The Royal We

TEST

A fictional spin on the courtship of Kate Middleton and Prince William, The Royal We doesn’t shy away from the uncomfortable aspects of royal life and has more details and heft than your typical pauper-meets-prince romance. The supporting cast (his brother, her sister) truly shines. However, the leads were bland, and the deviations from the real Wills and Kate throw the story just enough out of whack that I felt like the characters would not get the current real-life HEA of the real deal.

American Rebecca “Bex” Porter takes a year abroad at Oxford and fortuitously (and inexplicably) gets assigned to the empty dorm room in the same hall as Nicholas Lyons, Prince of Wales. Soon, she and Nick are a hot item, protected in Oxford by a press agreement to let the heir study in peace. Once they graduate, things become more complicated. What does Nick mean by hiding their relationship for years? How can Bex handle her twin Lacey’s desire to use Bex’s status to become famous herself? Can Bex transform herself into someone acceptable to the crown and the country, and does she want to?

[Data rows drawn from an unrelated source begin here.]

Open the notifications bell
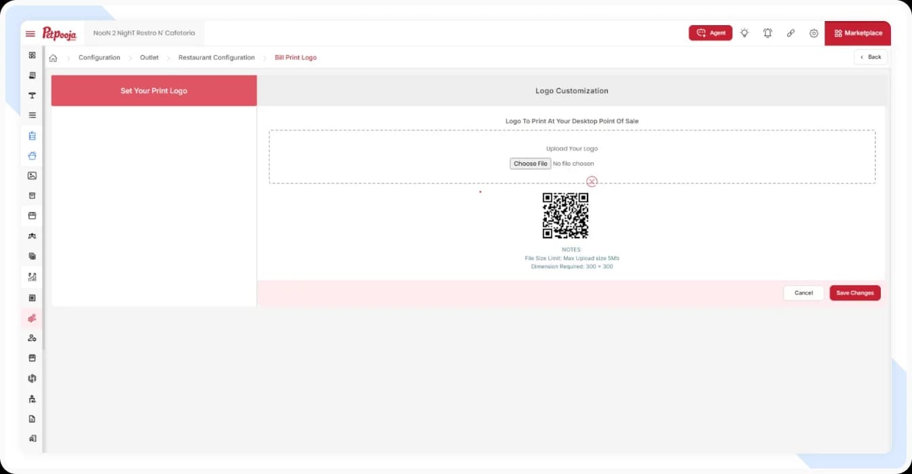 click(767, 33)
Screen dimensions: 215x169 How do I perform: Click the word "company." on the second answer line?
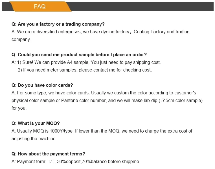pos(21,40)
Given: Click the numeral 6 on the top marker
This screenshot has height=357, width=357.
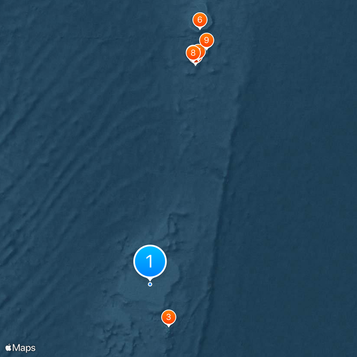Looking at the screenshot, I should pyautogui.click(x=200, y=20).
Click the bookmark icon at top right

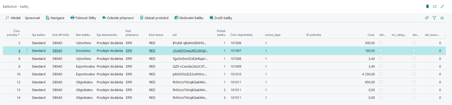coord(428,6)
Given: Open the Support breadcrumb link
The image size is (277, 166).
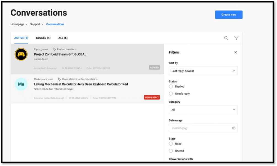Looking at the screenshot, I should click(35, 24).
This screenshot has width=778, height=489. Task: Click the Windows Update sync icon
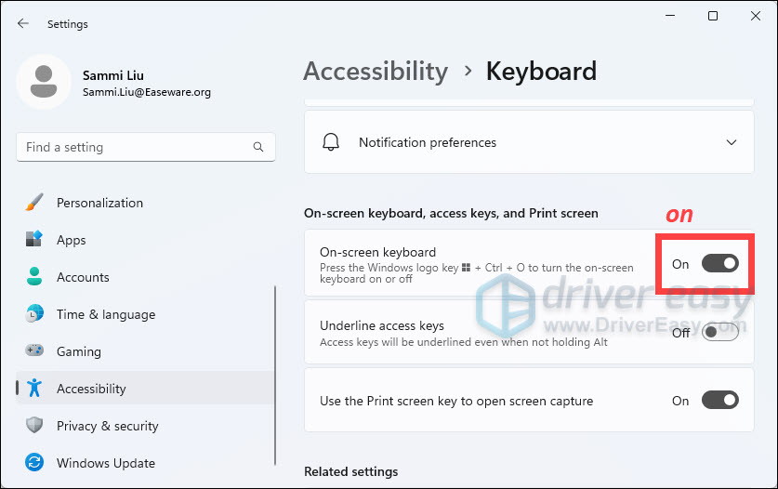click(34, 463)
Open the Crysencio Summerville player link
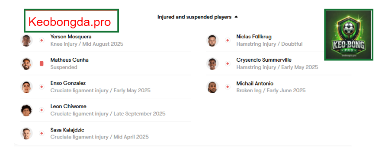 264,60
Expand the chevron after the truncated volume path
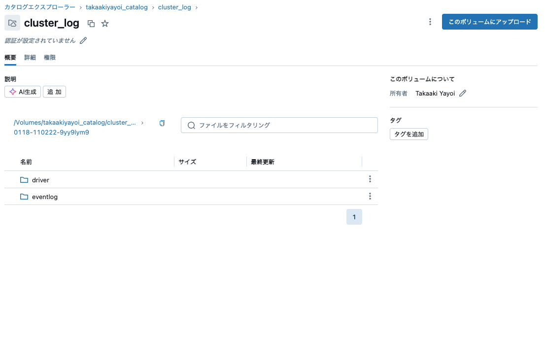The height and width of the screenshot is (339, 545). (x=142, y=123)
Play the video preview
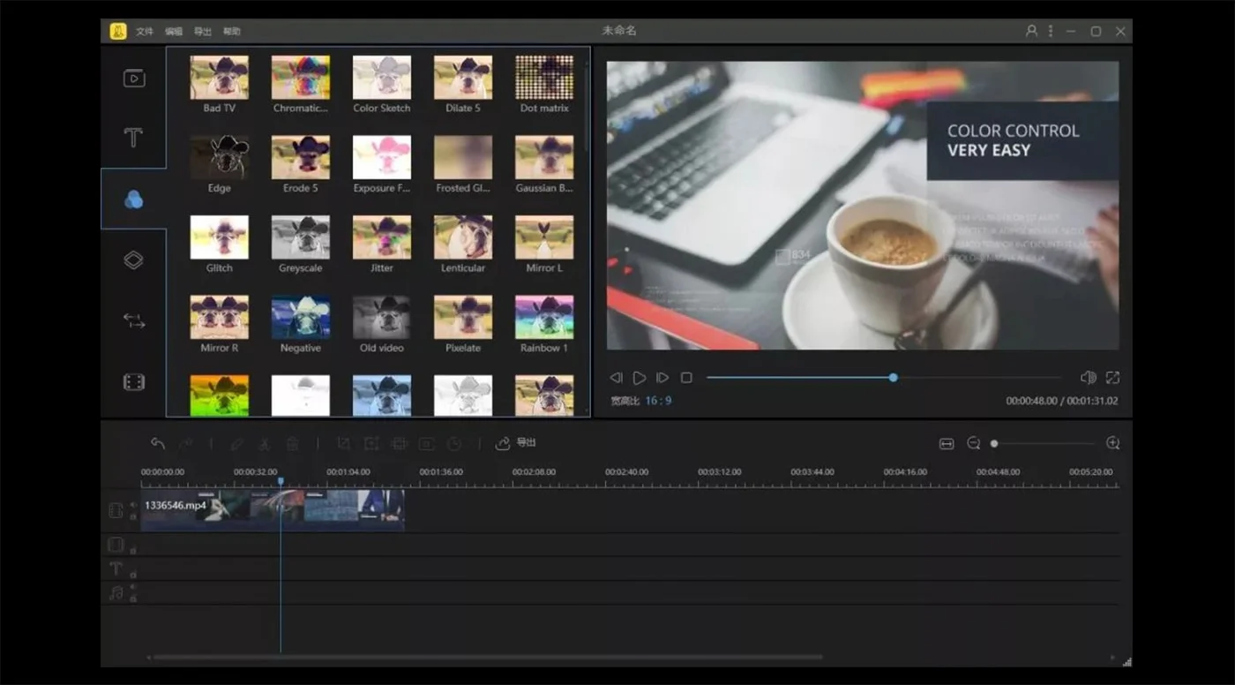 [x=640, y=378]
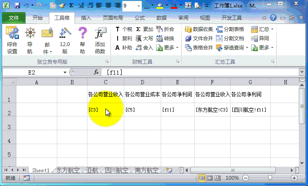Click the 添加函数 fx icon

point(100,40)
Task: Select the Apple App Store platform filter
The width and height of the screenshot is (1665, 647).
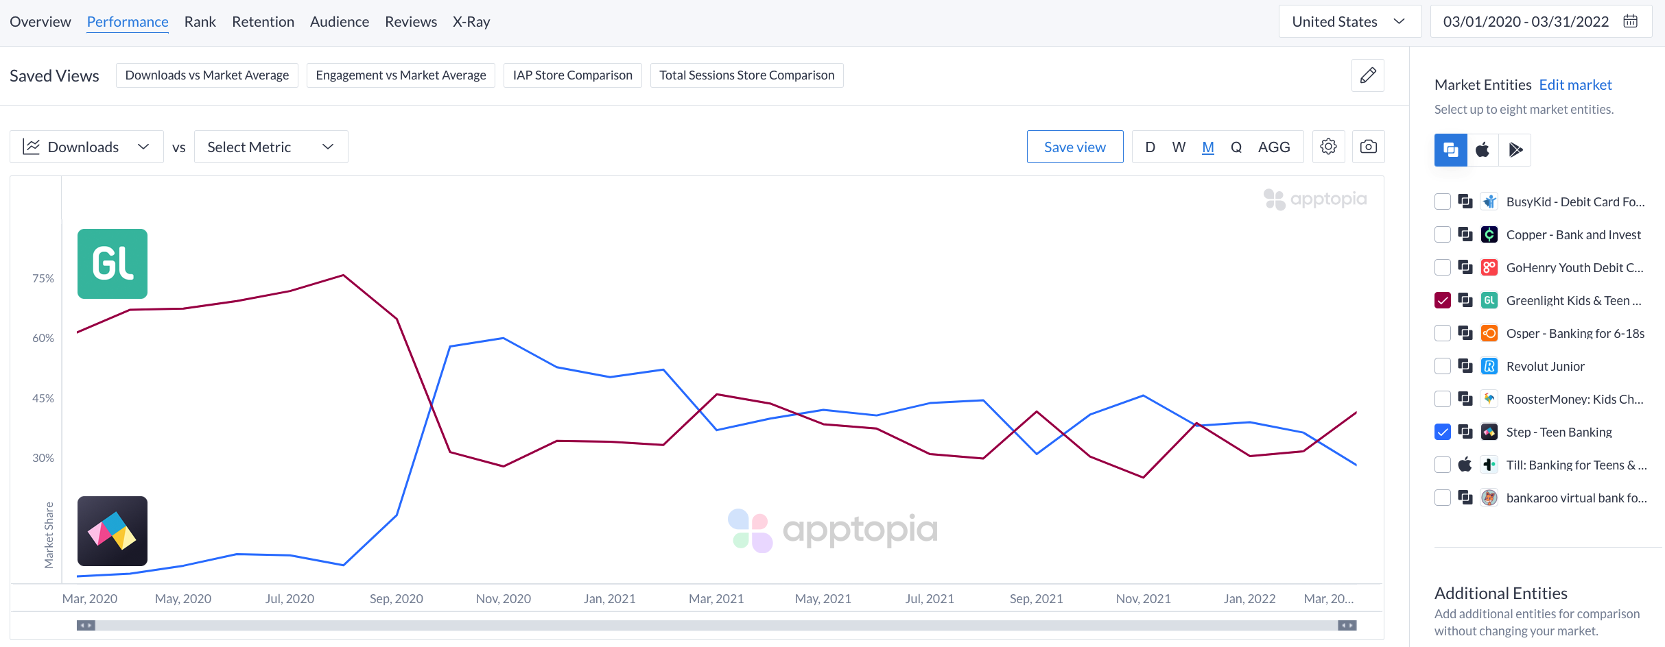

Bex and Nick are obviously based on Kate and William, and their story follows the same basic plot as the real-life one: the university meet, the secret dating, the break-up, the reunion. In some ways, this works well, because the story becomes more plausible. Unlike many royal romance novels, The Royal We doesn’t rush, giving itself a decade to resolve the story. It has unpleasant relatives without nefarious inheritance schemes and press incidents that sound real. The workings of Nick’s inner circle and the young, affluent European party circuit feel authentic. The setting is immersive and addictive, and I felt like I was getting a reasonably accurate depiction of “insider” life.

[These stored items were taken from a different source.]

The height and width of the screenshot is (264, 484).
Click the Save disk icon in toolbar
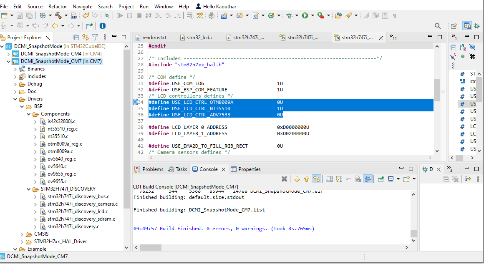tap(20, 15)
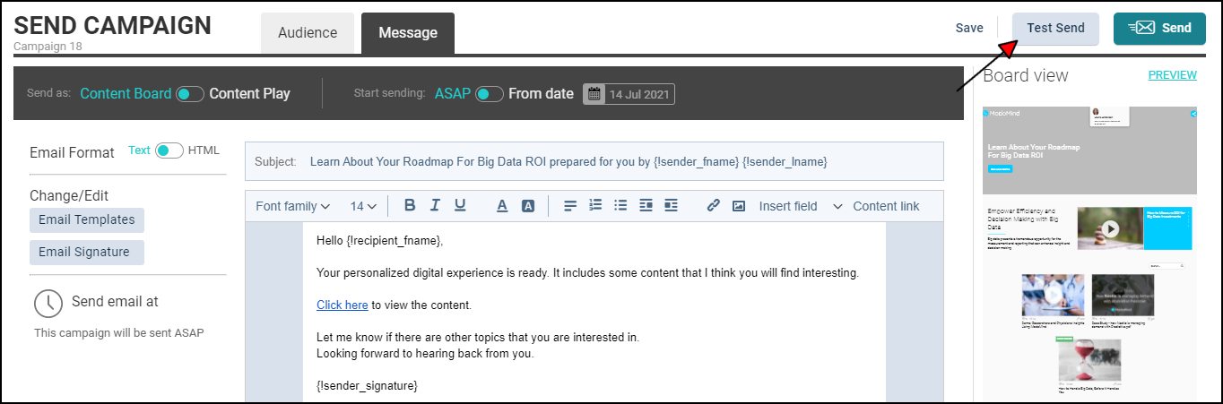Switch to the Audience tab
The width and height of the screenshot is (1223, 404).
point(308,33)

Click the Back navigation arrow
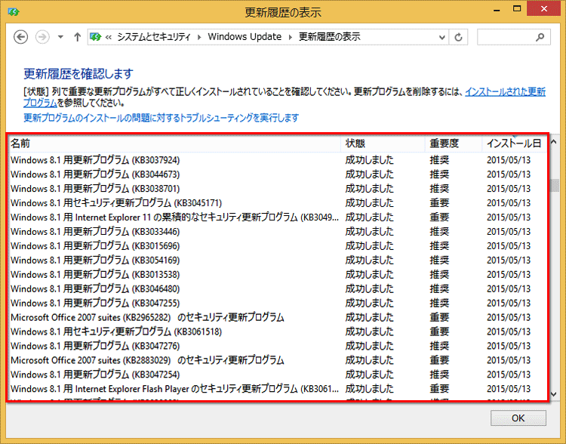(21, 37)
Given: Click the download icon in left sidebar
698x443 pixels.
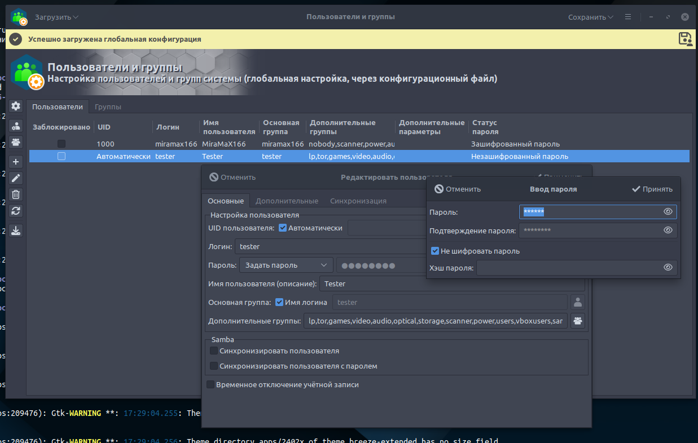Looking at the screenshot, I should coord(16,231).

Unfortunately, when the authors deviate to fictionalize the story, the changes become less realistic. Traits feel forced so they can be like but yet unlike the real story. If, for instance, you can’t have a dead Diana, you have to have some other problem so the hero is leery of the public eye. But it can’t be switched to his father or he’d be inheriting, so the whole Nick’s mother situation ends up implausible. It’s been rumored that Kate Middleton plotted attending St. Andrews at that time to be near Prince William; to make Bex un-Middletonian, she is so detached from social aspirations that at one point she’s surprised to realize that if she married Nick, she’d be queen. That’s idiotic – nobody who dated a prince wouldn’t have thought of that. And you know what? If Kate Middleton concocted a Grand Plan to be Queen of England and executed it, I say more power to her. At least it shows that she’s motivated and ambitious, neither of which is true for Bex. I’d rather read about a heroine with a Grand Plan to catch herself the hero than a heroine with no Grand Plan at all, except possibly to be drunk in love, or just drunk. Bex and Nick spend a LOT of time drunk. (That part, I think, is realistic).

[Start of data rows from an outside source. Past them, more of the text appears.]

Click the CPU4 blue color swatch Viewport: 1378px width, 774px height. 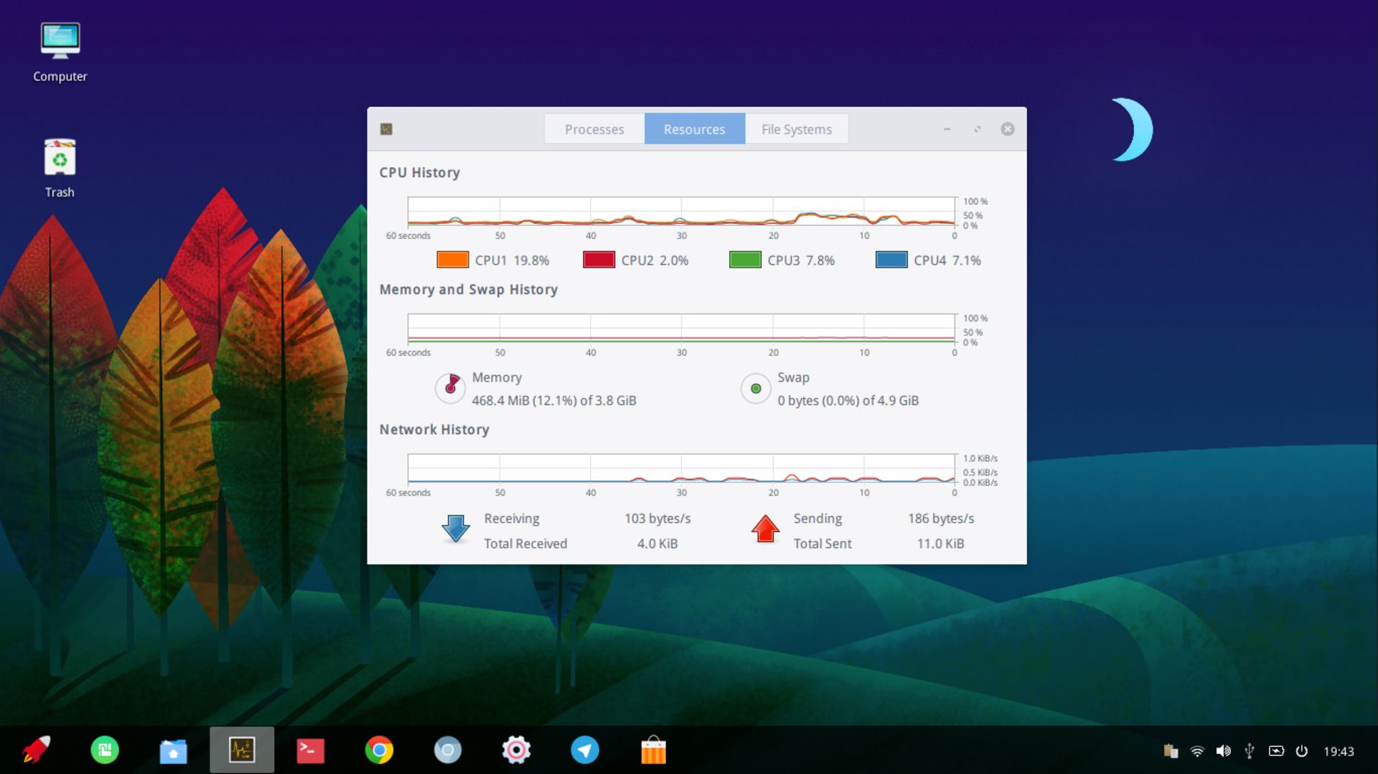pyautogui.click(x=891, y=260)
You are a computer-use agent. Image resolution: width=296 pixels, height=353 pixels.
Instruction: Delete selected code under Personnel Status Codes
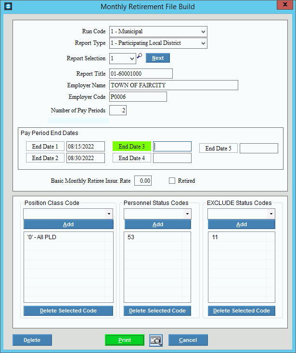(157, 311)
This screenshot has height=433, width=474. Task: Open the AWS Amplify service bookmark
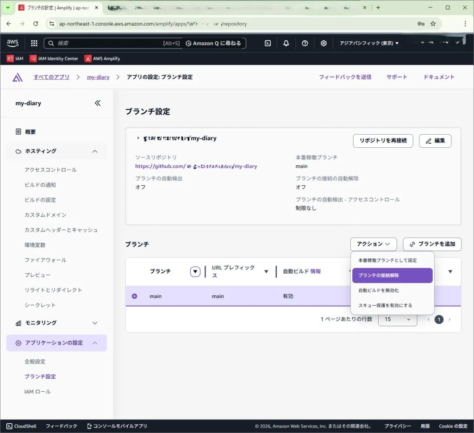(x=102, y=59)
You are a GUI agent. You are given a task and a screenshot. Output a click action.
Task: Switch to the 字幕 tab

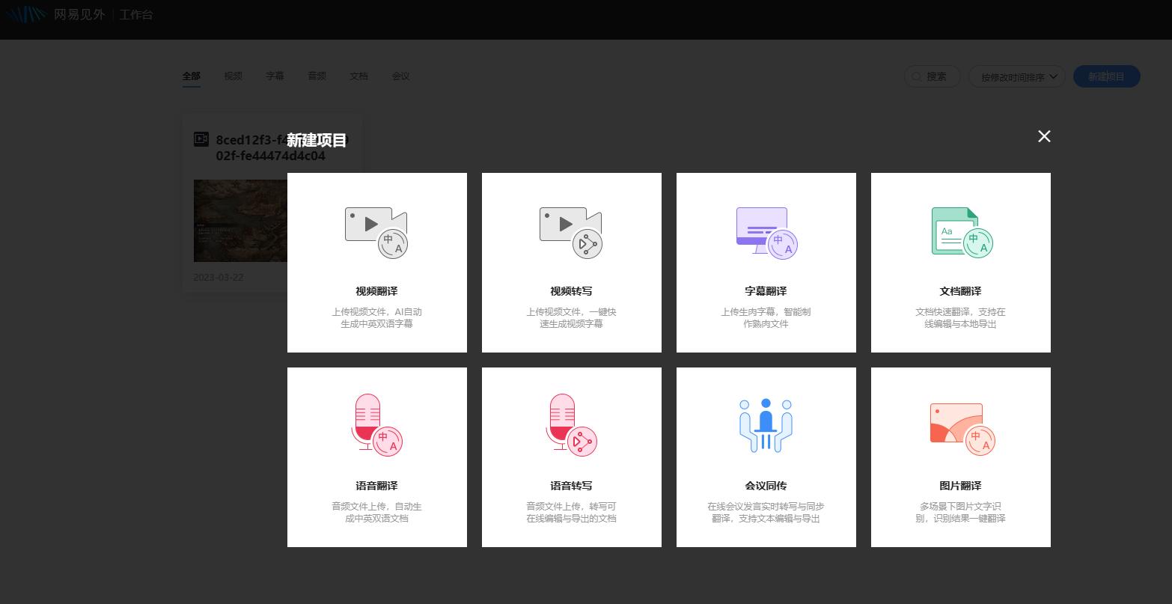[275, 76]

The blandness of the protagonists means I was never able to feel their supposed grand passion strongly enough to be invested in their outcome. There’s a whole lot of Bex telling us that she loves Nick and that they are right for each other, but not a lot of evidence beyond their shared enjoyment of a cheesy CW-type show. Nick likes Bex because… I hate to say it, but we’re going down the road of “refreshingly unpolished and genuine,” which is such a cliche. The stakes of Bex losing her personality and self in a palace makeover didn’t feel too high, since I didn’t have a strong sense of who she was. Ironically, this same lack of personality also made her makeover feel more Stepford-y, because the authors failed to show me Bex finding an element of herself that she wanted to be true to and carrying it through the process (as, for instance, Kate Middleton has done with her athleticism.) The authors also had them spend too much time apart. Their relationship came to feel based on inertia, to the point that when Bex has to make a crisis decision about whether or not to leave Nick for another man, I actually was excited to think she might do it. Alas.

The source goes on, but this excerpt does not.